:: Source text

City officials, community members fight against rising sea level in East Boston

Vulnerable due to its waterfront location, East Boston is at risk of severe flooding in the near future from rapidly rising sea level.

East+Boston

Photo: Kelly Thomas

East Boston

By 2070, nearly half of East Boston could be exposed to flooding during severe storms due to rapidly rising sea level, according to the city of Boston’s climate vulnerability assessment.

Preparing a community for potentially-catastrophic flooding is not a small task, one of the main challenges being who should play the largest role.

Chris Marchi, an East Boston resident who has been an environmental activist for over 20 years, believes the responsibility is everyone’s to share — including “city leaders and departments, state agencies, non-profit organizations, universities, the private sector and residents.”

“The issue is that someone needs to lead a collective effort, and we’re not very good at collaboration,” Marchi wrote in an email.

Home to over 45,000 residents, East Boston is situated on a peninsula — Chelsea Creek curls around the neighborhood’s north end and flows into Boston Harbor, which surrounds its other sides.

::::
:: Data shown

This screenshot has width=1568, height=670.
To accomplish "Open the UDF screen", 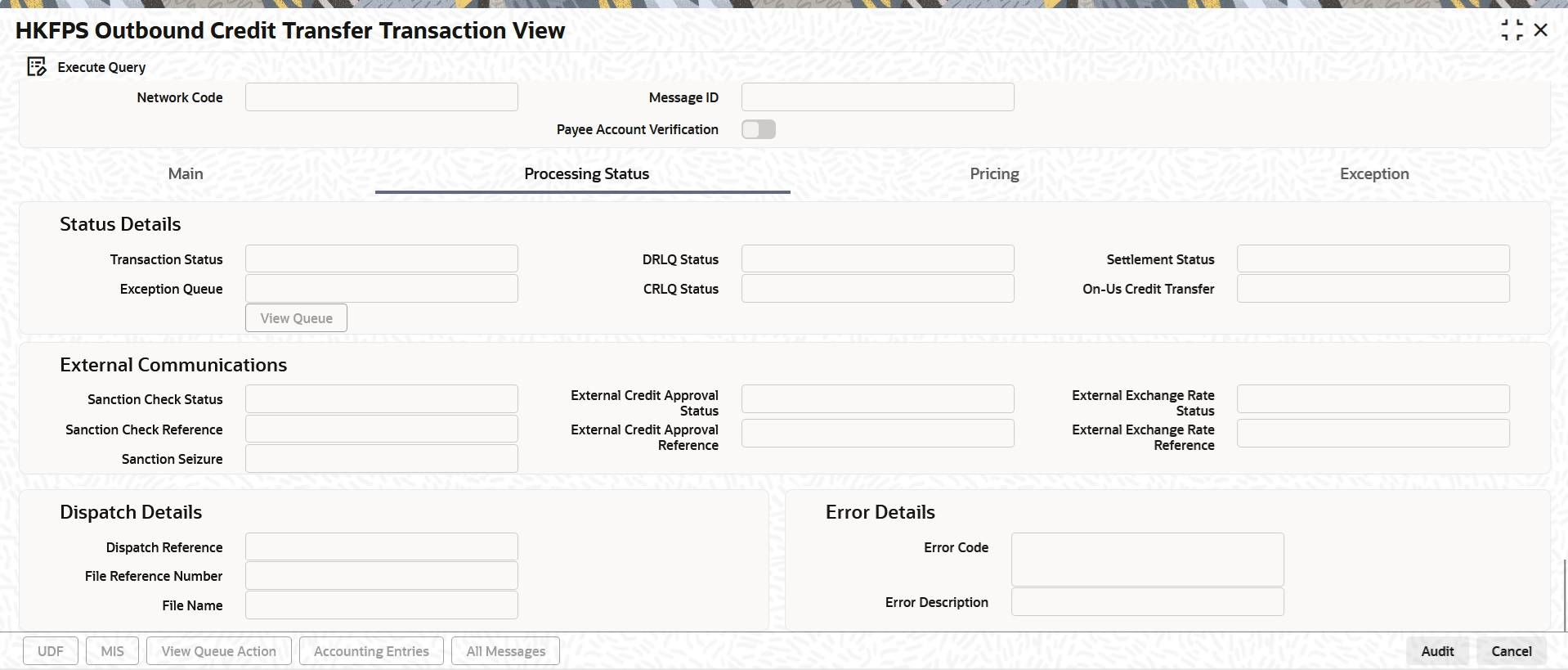I will [x=51, y=651].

::::

:: What to do ::
A) From the East Boston sea-level article, reproduce verbatim everything from "Vulnerable due to" down to "climate vulnerability assessment.".
B) According to the East Boston sea-level article, how many residents live in East Boston?

:: Exercise responses ::
A)
Vulnerable due to its waterfront location, East Boston is at risk of severe flooding in the near future from rapidly rising sea level.

East+Boston

Photo: Kelly Thomas

East Boston

By 2070, nearly half of East Boston could be exposed to flooding during severe storms due to rapidly rising sea level, according to the city of Boston’s climate vulnerability assessment.

B) Over 45,000.